Certa: em violência doméstica e familiar contra a mulher, a legislação prevê prioridade na realização do exame pericial para preservar vestígios.
- B)não pode ser realizado por meio de carta precatória, pois é diligência exclusiva do juízo competente para a causa.
Errada: o exame de corpo de delito não é ato exclusivo do juízo da causa e não existe essa vedação absoluta de carta precatória.
- C)deve ser realizado quando houver vestígio na pessoa, sendo vedado em objetos.
Errada: o exame pode incidir tanto sobre a pessoa quanto sobre objetos e demais vestígios materiais do crime.
- D)prescinde de perito oficial portador de diploma de curso superior, ao contrário das demais perícias.
Errada: o exame deve ser feito, em regra, por perito oficial com diploma de curso superior; na falta dele, a lei admite peritos não oficiais com esse requisito.
- E)produz um laudo ao qual o juiz fica adstrito em razão de não possuir o conhecimento técnico sobre a prova.

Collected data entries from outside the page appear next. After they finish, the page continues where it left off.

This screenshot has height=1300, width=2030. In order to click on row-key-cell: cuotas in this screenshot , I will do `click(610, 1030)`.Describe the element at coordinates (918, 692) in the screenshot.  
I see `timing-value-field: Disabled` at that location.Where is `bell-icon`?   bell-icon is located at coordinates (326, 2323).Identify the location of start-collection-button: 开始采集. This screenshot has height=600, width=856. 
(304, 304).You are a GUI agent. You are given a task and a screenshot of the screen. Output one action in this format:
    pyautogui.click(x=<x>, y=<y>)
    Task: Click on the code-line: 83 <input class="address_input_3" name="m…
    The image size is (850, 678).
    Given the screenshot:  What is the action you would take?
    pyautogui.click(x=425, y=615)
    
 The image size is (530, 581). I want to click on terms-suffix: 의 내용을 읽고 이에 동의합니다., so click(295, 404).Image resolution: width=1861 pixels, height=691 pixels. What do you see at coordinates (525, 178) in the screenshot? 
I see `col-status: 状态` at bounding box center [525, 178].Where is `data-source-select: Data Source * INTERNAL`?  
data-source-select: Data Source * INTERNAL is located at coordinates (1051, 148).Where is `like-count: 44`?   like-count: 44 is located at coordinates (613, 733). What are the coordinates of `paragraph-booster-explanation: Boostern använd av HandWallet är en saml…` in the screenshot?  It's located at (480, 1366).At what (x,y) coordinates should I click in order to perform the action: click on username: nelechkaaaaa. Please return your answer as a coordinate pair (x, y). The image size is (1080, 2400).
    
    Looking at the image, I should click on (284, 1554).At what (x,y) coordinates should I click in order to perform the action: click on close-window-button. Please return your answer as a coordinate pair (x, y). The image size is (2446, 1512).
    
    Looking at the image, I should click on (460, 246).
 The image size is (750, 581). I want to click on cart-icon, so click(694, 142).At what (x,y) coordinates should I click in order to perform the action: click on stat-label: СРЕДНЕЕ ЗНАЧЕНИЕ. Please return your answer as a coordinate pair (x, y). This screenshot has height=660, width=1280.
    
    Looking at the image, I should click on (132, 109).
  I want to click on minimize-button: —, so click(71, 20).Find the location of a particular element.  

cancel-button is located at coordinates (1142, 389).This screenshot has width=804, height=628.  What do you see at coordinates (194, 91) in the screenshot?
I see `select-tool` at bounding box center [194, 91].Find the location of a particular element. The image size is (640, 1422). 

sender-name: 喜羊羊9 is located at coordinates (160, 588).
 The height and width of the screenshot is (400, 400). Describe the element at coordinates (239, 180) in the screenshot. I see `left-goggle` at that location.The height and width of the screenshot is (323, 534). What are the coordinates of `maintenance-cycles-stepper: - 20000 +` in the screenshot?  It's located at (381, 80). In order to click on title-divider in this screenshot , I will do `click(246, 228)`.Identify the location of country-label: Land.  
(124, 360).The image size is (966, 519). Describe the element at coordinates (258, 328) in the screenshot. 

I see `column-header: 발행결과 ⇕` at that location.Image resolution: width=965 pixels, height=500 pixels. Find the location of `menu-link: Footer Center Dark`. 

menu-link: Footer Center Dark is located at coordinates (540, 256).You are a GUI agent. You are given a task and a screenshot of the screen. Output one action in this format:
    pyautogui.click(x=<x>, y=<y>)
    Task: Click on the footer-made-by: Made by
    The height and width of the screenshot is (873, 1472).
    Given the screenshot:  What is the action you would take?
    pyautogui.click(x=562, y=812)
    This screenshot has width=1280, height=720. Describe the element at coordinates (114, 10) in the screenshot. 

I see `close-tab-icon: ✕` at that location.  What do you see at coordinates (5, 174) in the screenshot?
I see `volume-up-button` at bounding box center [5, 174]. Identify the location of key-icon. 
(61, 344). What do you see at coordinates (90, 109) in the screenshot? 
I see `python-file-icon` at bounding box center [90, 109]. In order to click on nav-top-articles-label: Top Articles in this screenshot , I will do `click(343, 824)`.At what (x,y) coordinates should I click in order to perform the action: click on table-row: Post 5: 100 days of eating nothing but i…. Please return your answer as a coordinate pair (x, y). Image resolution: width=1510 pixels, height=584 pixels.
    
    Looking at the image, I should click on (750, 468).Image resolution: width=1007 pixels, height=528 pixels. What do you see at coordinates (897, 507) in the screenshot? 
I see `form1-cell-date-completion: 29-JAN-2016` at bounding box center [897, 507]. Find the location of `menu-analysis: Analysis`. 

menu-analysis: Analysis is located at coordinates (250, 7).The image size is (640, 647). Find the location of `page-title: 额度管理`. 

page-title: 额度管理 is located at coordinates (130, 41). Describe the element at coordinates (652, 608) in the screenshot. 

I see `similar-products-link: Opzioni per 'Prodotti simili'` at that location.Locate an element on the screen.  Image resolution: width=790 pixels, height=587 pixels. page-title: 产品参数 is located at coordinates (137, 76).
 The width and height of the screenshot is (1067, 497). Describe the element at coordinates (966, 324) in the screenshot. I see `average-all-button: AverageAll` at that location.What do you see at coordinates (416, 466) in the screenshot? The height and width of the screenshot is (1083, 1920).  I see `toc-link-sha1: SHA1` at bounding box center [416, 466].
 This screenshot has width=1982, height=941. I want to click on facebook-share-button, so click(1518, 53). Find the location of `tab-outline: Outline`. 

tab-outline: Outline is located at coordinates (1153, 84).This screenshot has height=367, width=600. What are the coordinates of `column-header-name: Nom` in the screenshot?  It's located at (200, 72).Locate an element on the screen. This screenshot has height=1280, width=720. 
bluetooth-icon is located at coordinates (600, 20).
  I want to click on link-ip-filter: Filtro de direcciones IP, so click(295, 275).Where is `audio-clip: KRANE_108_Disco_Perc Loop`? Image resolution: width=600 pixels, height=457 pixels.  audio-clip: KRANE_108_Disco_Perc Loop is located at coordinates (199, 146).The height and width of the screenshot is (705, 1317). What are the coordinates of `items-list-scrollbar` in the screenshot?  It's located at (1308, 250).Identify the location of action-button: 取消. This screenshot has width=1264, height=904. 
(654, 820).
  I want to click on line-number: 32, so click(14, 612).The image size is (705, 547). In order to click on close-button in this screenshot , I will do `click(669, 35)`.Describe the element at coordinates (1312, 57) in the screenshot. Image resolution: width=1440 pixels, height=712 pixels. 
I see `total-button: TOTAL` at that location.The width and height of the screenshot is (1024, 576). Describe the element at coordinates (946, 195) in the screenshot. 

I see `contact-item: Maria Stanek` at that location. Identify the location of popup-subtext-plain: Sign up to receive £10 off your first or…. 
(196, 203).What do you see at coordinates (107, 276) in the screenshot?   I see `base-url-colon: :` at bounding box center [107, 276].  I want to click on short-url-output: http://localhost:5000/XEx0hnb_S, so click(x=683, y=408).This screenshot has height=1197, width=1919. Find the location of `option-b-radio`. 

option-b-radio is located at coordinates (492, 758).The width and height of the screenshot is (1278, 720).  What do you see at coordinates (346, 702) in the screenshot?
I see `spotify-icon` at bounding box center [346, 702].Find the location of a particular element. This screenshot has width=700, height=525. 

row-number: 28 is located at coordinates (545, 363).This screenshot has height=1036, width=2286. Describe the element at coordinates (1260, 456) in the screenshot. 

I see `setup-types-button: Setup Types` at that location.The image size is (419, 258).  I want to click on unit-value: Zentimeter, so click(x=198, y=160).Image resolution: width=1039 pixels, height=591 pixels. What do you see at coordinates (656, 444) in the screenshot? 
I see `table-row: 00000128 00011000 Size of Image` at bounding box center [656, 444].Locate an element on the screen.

Errada: o juiz não fica adstrito ao laudo pericial, pois pode formar sua convicção por outros elementos de prova, desde que fundamente.
Gabarito: A
O exame de corpo de delito é a prova pericial feita quando a infração deixa vestígios. A ideia é simples: se o fato deixou marcas no corpo, em um objeto ou no ambiente, o processo não pode depender só de “achismo”; entra a técnica para registrar o que ainda existe. O CPP, no art. 158, é claro ao exigir o exame quando a infração deixar vestígios, e o art. 158-A trata da cadeia de custódia, justamente para preservar a integridade dessa prova. Na violência doméstica e familiar contra a mulher, a lei determina prioridade na realização do exame pericial, porque o tempo costuma ser inimigo da prova: hematomas somem, lesões cicatrizam e vestígios desaparecem. Essa prioridade é coerente com a proteção especial da Lei Maria da Penha e com a lógica de tutela reforçada da vítima. Por isso, o gabarito é a letra A. A banca acertou ao reconhecer que, nesse contexto, o exame de corpo de delito deve ser priorizado. As demais alternativas tentam confundir você com ideias que parecem “técnicas”, mas não fecham com a lei: o exame pode alcançar pessoas e objetos, não depende de juiz ad hoc e o laudo pericial não vincula o magistrado de forma absoluta.